▶ **DATA FOR THIS EXERCISE**:
--- start ---

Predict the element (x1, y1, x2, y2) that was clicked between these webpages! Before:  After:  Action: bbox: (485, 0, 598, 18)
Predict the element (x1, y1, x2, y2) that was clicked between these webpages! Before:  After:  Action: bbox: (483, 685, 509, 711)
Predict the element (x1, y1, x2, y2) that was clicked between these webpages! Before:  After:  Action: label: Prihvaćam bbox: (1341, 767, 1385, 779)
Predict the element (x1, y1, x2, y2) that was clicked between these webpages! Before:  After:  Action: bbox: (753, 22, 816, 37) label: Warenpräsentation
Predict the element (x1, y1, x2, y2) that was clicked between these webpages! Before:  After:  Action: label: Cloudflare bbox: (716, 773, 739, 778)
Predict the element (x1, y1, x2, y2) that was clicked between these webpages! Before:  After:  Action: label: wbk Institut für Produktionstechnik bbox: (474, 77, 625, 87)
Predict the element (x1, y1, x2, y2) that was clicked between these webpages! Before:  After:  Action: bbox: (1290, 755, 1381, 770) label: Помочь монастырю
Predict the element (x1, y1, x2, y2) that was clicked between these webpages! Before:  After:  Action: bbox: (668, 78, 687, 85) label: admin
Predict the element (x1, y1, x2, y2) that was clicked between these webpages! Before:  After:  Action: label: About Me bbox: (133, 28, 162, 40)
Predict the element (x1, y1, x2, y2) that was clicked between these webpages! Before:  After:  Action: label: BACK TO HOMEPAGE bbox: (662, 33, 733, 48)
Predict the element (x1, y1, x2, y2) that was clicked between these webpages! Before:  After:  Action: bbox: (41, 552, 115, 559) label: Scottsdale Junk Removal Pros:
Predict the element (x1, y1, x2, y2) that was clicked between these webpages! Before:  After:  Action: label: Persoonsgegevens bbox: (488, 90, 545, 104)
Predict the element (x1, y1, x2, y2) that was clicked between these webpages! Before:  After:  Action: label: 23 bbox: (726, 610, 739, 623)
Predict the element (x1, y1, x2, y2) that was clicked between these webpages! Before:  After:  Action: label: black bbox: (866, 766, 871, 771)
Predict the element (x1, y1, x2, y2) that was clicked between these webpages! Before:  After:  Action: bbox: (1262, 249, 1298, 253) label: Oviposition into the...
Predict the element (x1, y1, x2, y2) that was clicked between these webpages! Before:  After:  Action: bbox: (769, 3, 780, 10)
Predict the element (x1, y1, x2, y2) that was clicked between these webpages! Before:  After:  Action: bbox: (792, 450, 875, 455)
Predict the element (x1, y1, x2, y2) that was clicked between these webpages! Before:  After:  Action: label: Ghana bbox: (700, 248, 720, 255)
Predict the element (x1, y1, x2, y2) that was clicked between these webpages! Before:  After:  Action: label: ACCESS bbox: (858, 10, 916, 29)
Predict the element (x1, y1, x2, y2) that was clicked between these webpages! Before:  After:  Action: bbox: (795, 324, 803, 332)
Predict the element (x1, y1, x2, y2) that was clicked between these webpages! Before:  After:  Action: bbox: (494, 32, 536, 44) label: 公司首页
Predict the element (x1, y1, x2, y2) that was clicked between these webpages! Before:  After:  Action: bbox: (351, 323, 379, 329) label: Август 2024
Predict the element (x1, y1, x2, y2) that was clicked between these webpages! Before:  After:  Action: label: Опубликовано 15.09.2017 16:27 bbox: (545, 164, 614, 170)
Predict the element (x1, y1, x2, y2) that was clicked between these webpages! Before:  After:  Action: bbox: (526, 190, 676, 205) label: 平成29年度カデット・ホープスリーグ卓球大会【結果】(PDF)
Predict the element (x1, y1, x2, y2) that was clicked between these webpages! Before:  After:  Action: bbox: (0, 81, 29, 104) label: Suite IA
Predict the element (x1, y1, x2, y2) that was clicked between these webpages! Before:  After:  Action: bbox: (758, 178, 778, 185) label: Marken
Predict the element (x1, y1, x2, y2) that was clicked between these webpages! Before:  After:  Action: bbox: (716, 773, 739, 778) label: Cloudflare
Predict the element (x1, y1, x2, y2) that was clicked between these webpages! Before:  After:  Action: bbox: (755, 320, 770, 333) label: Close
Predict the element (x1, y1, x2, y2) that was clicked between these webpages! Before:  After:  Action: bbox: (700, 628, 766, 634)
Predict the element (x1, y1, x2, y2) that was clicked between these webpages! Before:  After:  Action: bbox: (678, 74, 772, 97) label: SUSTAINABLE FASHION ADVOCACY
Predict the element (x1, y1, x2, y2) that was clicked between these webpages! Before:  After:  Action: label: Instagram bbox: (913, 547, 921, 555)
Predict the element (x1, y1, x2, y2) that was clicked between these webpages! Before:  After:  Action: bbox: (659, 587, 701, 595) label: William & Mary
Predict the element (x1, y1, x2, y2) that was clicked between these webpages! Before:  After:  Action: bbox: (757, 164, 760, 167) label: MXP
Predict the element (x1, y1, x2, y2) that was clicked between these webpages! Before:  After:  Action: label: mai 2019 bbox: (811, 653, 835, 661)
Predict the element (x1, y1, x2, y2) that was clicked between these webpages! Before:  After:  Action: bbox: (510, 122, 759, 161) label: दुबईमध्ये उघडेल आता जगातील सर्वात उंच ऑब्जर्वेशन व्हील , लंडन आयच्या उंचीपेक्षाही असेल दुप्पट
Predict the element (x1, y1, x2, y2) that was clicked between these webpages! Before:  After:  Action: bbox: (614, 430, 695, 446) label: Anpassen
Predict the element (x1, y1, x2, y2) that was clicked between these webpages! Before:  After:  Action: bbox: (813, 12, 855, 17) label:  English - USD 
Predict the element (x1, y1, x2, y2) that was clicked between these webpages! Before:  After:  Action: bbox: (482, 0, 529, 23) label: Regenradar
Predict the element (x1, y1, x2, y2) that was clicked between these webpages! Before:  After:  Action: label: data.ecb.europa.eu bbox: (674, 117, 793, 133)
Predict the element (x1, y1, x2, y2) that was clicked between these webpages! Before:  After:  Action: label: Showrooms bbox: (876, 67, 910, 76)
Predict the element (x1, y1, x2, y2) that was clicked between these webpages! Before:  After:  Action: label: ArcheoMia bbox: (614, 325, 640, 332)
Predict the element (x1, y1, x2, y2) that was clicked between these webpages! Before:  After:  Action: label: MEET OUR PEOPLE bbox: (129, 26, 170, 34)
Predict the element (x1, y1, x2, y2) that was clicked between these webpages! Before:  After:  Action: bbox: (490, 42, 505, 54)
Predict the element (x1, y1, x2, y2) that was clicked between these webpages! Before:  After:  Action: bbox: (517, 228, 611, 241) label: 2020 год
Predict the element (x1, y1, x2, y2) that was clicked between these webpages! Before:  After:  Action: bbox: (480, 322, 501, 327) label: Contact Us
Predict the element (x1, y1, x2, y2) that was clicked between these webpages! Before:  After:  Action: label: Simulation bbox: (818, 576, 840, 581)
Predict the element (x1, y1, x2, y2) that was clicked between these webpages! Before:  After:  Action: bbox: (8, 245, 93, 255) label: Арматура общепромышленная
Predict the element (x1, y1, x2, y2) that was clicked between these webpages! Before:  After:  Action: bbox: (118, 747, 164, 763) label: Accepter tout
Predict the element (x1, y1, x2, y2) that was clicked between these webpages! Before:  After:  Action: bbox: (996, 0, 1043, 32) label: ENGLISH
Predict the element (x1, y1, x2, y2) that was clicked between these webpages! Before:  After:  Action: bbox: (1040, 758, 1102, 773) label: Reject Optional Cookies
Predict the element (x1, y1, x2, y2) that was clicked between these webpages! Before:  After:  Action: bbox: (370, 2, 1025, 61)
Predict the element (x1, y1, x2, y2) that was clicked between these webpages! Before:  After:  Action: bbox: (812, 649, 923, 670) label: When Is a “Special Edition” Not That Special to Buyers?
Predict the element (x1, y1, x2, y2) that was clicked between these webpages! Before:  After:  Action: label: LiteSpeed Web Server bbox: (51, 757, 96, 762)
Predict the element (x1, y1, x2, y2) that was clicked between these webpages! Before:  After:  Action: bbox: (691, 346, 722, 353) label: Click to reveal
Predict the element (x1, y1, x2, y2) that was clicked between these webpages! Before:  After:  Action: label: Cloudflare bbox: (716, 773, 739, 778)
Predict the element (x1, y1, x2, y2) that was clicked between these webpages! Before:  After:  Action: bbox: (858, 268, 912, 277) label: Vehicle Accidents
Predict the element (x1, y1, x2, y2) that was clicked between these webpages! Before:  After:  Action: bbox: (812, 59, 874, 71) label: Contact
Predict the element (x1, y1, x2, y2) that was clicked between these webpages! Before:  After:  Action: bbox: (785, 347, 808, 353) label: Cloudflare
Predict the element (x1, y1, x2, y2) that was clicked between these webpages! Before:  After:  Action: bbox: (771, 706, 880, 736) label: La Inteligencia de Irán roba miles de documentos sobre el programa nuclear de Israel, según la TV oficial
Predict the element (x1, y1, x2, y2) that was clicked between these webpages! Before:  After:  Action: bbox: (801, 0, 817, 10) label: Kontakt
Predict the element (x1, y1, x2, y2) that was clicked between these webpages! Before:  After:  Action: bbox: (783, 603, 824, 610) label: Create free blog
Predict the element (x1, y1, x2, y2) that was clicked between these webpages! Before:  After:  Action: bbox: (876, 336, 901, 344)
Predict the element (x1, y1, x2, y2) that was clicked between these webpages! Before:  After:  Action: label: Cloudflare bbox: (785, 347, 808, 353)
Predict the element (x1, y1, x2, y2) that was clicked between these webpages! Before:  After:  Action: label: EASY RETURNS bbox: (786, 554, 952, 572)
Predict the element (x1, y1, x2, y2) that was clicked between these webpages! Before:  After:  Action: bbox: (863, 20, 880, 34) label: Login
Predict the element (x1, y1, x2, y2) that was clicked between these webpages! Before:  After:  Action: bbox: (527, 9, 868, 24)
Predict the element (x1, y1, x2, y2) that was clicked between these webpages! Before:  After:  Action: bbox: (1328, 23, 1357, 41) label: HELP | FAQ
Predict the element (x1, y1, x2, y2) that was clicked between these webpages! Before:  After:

--- end ---

▶ **INSTRUCTIONS FOR THE TASK**: Copy the material from its first line through the line that holds "37) label: Warenpräsentation", inclusive, reproducing every line without change.

▶ **OUTPUT BELOW**:
Predict the element (x1, y1, x2, y2) that was clicked between these webpages! Before:  After:  Action: bbox: (485, 0, 598, 18)
Predict the element (x1, y1, x2, y2) that was clicked between these webpages! Before:  After:  Action: bbox: (483, 685, 509, 711)
Predict the element (x1, y1, x2, y2) that was clicked between these webpages! Before:  After:  Action: label: Prihvaćam bbox: (1341, 767, 1385, 779)
Predict the element (x1, y1, x2, y2) that was clicked between these webpages! Before:  After:  Action: bbox: (753, 22, 816, 37) label: Warenpräsentation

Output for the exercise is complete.